The Repository Design Pattern

The Repository Design Pattern, defined by Eric Evens in his Domain Driven Design book, is one of the most useful and most widely applicable design patterns ever invented. Any application has to work with persistence and with some kind of list of items. These can be users, products, networks, disks, or whatever your application is about. If you have a blog for example, you have to deal with lists of blog posts and lists of comments. The problem that all of these list management logics have in common is how to connect business logic, factories and persistence.


The Factory Design Pattern

As we mentioned in the introductory paragraph, a Repository will connect Factories with Gateways (persistence). These are also design patterns and if you are not familiar with them, this paragraph will shed some light on the subject.

A factory is a simple design pattern that defines a convenient way to create objects. It is a class or set of classes responsible for creating the objects our business logic needs. A factory traditionally has a method called "make()" and it will know how to take all the information needed to build an object and do the object building itself and return a ready-to-use object to the business logic.
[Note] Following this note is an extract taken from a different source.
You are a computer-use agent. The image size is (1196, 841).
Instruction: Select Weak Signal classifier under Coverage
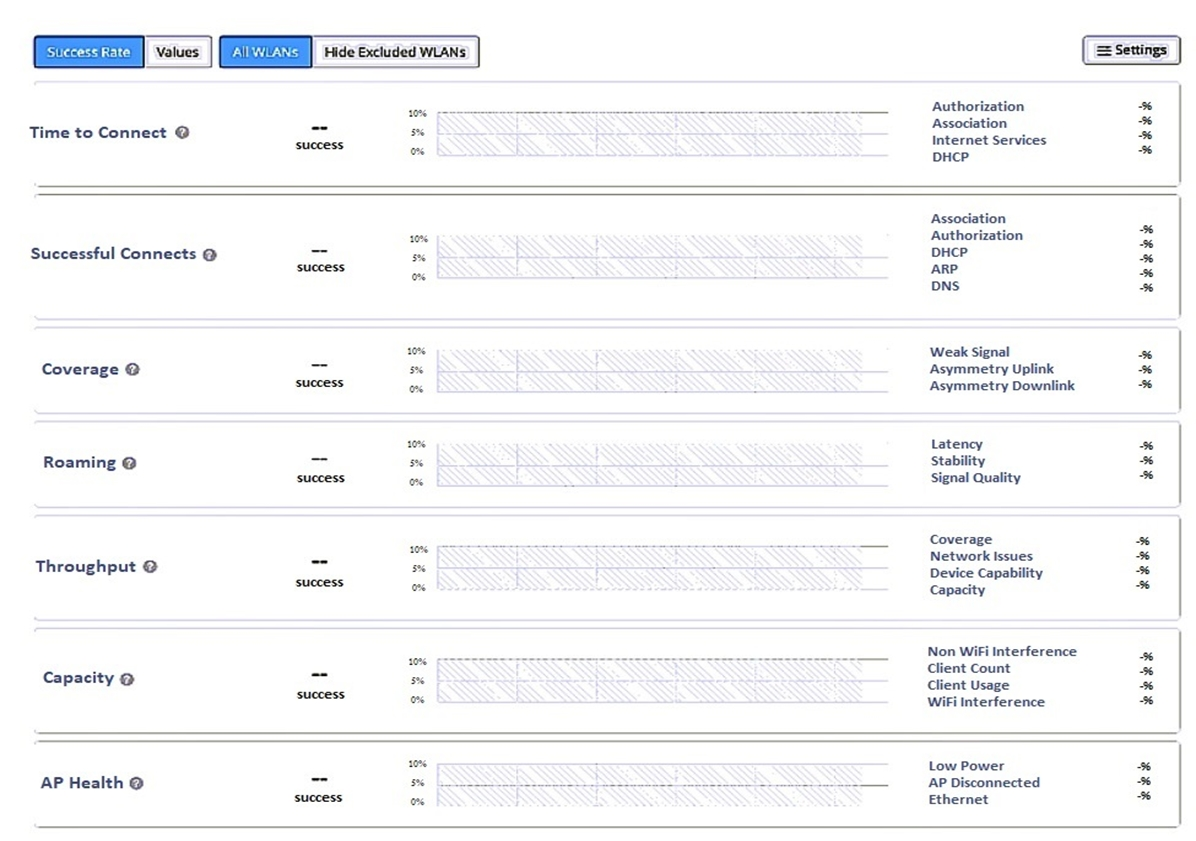click(969, 351)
Here is a little bit more on the Factory Pattern in an older Nettuts+ tutorial: A Beginner's Guide to Design Patterns. If you prefer a deeper view on the Factory Pattern, check out the first design pattern in the Agile Design Patterns course we have on Tuts+.


The Gateway Pattern

Also known as "Table Data Gateway" is a simple pattern that offers the connection between the business logic and the database itself. Its main responsibility is to do the queries on the database and provide the retrieved data in a data structure typical for the programming language (like an array in PHP). This data is then usually filtered and modified in the PHP code so that we can obtain the information and variables needed to crate our objects. This information must then be passed to the Factories.
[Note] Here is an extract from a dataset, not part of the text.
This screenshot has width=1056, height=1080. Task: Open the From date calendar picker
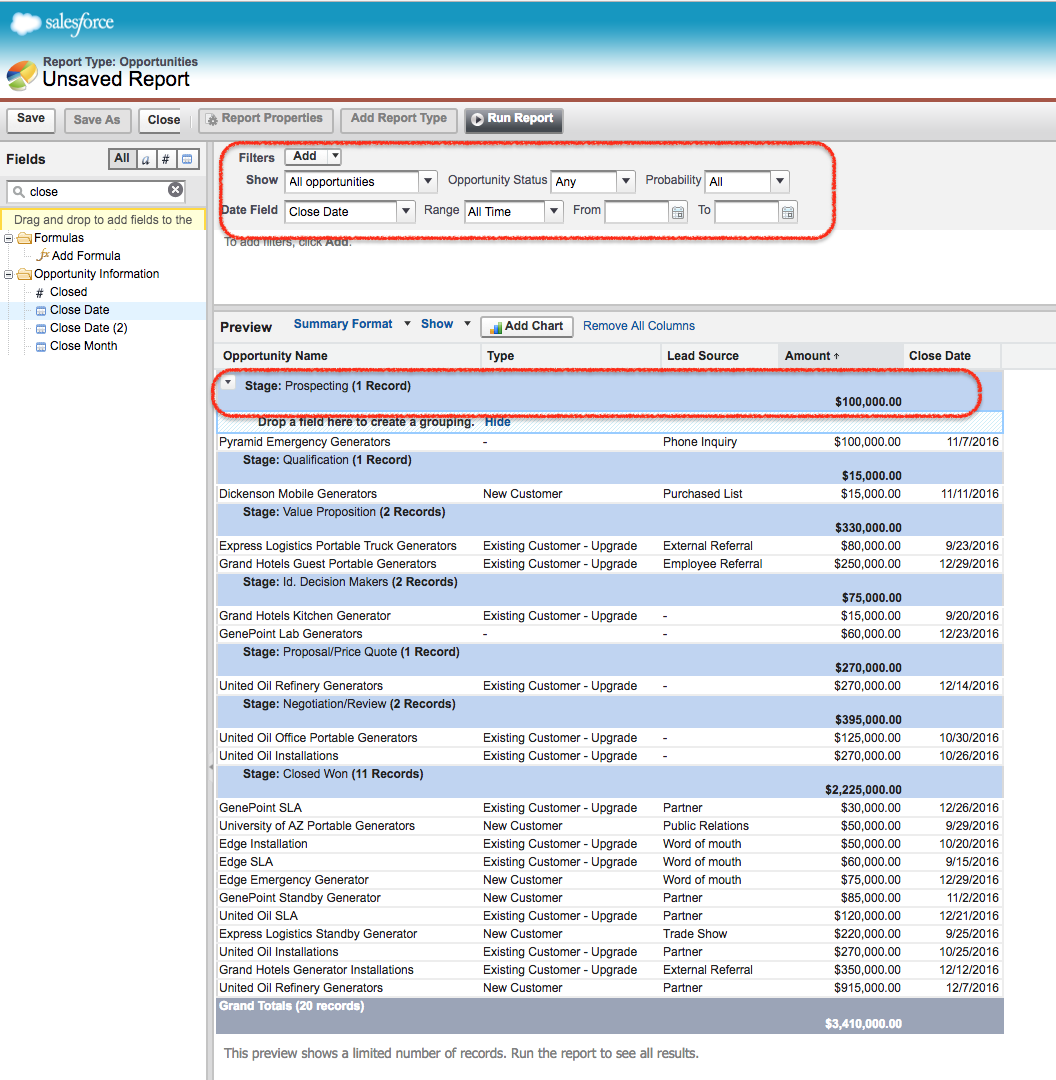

The Gateway Design Pattern is explained and exemplified in quite great detail in a Nettuts+ tutorial about Evolving Toward a Persistence Layer. Also, in the same Agile Design Patterns course the second design pattern lesson is about this subject.


The Problems We Need to Solve

Duplication by Data Handling

It may not be obvious at first sight, but connecting Gateways to Factories can lead to a lot of duplication. Any considerable sized software needs to create the same objects from different places. In each place you will need to use the Gateway to retrieve a set of raw data, filter and work that data to be ready to be sent to the Factories. From all these places, you will call the same factories with the same data structures but obviously with different data. Your objects will be created and provided to you by the Factories. This will, inevitably lead to a lot of duplication in time. And the duplication will be spread throughout distant classes or modules and will be difficult to notice and to fix.
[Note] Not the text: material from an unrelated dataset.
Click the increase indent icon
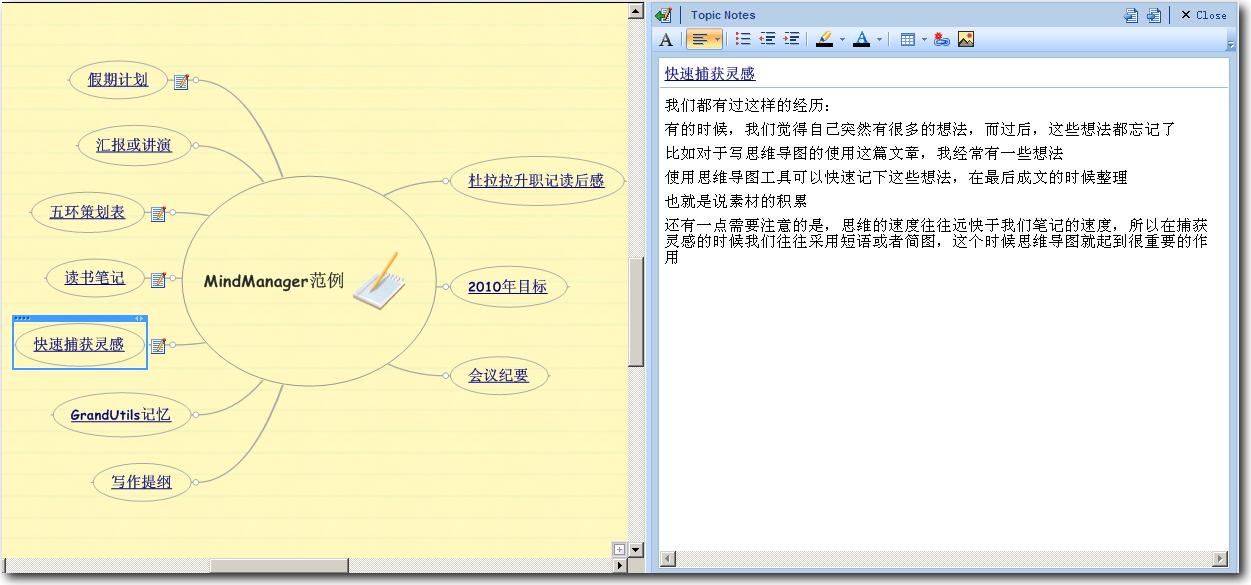This screenshot has height=585, width=1251. [x=791, y=39]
Duplication by Data Retrieval Logic Reimplementation

Another problem we have is how to express the queries we need to do with the help of the Gateways. Each time we need some information from the Gateway we need to think about what do we exactly need? Do we need all the data about a single subject? Do we need only some specific information? Do we want to retrieve a specific group from the database and do the sorting or refined filtering in our programming language? All of these questions need to be addressed each time we retrieve information from the persistence layer through our Gateway. Each time we do this, we will have to come up with a solution. In time, as our application grows, we will be confronted with the same dilemmas in different places of our application. Inadvertently we will come up with slightly different solutions to the same problems. This not only takes extra time and effort but also leads to a subtle, mostly very difficult to recognize, duplication. This is the most dangerous type of duplication.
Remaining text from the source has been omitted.